I am logging to the eeprom exceptions that may be generated by functions e.g: failure to send an email or failure to to get time from ntp etc. I organized the eeprom into 512 8 byte records, each stores
'unix time stamp' of the exception (4 bytes)
'who' is generating the error (1 byte) generally this is a function or a piece of code in a function
'expected' value (1 byte)
'actual' actual value (1 byte)
'extra' unused byte (1 byte)
It works perfectly well and upon start-up I have the ability to dump the eeprom.
My concern is to find a systematic and quasi automatic way for the assignment of the 'who' numbers in such a way that they be unique and, of course that I keep trace of who's who when i make a post mortem analysis
Use #define's to allocate numbers to function names (#define 10 GET_NTP_TIME) and in the function getNtpTime() you call the error logger with GET_NTP_TIME as the who value.

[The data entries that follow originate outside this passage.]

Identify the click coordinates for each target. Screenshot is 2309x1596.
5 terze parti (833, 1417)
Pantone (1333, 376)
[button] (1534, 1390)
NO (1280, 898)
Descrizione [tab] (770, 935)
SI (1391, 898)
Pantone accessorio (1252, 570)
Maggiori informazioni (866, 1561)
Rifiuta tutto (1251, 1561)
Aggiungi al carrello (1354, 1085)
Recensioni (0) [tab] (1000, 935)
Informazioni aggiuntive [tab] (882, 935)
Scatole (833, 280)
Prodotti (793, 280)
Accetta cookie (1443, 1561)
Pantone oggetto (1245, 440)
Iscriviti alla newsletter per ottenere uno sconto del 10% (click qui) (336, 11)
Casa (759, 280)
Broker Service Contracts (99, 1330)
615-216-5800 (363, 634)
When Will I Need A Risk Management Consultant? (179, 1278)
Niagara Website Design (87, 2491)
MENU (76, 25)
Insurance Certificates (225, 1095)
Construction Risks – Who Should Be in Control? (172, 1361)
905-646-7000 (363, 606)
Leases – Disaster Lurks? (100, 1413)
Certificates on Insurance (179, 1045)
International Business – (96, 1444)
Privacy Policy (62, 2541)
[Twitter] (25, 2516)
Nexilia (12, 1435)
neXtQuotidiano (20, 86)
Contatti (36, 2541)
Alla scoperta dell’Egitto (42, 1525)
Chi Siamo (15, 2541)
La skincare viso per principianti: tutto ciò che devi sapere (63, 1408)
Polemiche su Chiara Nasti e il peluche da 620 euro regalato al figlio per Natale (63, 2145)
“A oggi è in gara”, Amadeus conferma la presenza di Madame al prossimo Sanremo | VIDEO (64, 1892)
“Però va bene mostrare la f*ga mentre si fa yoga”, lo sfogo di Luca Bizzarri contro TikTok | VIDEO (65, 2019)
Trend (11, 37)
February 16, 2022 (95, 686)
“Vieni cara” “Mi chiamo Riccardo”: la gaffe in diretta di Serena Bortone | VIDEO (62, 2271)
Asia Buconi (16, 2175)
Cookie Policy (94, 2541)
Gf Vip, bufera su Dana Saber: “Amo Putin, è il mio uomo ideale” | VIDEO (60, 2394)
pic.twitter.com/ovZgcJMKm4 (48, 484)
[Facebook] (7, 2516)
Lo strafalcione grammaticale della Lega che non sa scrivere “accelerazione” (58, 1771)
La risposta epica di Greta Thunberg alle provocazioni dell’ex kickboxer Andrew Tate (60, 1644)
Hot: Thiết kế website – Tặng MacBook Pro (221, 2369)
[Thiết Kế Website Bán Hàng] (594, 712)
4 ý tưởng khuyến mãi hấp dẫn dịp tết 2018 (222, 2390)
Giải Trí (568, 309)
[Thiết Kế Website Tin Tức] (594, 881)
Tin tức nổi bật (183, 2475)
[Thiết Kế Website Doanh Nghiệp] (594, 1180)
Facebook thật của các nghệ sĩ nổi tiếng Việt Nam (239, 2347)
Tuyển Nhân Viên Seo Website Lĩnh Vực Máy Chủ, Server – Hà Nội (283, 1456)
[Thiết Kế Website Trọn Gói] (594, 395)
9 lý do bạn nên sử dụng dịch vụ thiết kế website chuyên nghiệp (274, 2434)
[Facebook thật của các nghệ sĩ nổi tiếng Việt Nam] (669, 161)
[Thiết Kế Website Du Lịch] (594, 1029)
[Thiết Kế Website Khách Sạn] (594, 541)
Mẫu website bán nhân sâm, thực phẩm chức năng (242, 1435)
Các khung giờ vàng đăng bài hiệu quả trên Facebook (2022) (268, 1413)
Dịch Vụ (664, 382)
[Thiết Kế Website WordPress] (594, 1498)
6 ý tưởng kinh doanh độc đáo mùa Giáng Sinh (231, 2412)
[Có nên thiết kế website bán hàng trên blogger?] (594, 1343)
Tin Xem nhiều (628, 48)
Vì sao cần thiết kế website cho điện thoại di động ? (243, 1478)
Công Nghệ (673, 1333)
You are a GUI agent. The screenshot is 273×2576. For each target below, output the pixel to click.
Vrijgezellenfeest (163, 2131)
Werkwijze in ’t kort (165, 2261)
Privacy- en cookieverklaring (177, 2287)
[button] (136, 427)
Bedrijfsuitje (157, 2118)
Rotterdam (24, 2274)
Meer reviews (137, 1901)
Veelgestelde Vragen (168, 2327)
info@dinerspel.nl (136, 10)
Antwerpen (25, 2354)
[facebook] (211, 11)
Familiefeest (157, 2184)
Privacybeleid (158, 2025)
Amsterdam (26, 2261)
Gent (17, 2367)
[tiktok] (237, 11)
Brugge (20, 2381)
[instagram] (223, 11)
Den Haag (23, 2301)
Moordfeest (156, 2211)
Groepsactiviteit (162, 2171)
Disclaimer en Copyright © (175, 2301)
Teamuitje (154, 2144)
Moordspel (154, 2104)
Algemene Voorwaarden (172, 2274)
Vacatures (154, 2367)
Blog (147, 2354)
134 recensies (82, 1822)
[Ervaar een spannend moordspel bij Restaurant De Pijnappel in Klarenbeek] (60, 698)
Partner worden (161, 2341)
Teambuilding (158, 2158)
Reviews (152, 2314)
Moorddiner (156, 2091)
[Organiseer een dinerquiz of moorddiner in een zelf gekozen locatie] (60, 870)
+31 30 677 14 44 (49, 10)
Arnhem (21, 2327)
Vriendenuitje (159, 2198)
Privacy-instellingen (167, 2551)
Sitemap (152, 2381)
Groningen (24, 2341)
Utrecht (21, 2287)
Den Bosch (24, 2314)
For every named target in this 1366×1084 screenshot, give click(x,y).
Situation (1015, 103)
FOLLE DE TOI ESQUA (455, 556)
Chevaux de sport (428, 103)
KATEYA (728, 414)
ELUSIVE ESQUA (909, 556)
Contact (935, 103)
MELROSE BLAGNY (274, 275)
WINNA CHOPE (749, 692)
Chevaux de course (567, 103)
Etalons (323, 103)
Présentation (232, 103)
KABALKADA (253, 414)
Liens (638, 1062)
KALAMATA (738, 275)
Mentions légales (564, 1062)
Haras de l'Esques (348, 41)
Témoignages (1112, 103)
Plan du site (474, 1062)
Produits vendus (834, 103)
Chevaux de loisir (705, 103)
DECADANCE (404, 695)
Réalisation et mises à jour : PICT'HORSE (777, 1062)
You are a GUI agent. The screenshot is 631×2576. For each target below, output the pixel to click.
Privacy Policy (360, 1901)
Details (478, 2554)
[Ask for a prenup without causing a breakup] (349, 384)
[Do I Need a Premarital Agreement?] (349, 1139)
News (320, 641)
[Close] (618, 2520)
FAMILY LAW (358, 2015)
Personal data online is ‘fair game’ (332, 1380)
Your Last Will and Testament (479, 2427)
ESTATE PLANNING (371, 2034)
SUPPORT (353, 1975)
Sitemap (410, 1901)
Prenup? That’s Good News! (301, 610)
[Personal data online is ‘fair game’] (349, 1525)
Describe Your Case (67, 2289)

Keeping all the defines together at top of code makes tracking additions & changes easier than going through several separate functions.
enum ErrorWho_t
{
WHO_UNDEFINED,
WHO_SETUP, // Error occurred in Setup()
WHO_LOOP, // Error occurred in Loop()
WHO_FUNC1, // Error occurred in Func1()
// etc..
};
ErrorWho_t who = WHO_UNDEFINED;
int Func1(int somearg)
{
// Do whatever...
if (BlowChunks)
LogException(WHO_FUNC1, expected, got, extra);
}
This will create symbols for , WHO_UNDEFINED (== 0), WHO_SETUP (== 1), WHO_LOOP (== 2), WHO_FUNC1 (== 3), etc. that you can use just like #defines, and each value will be unique.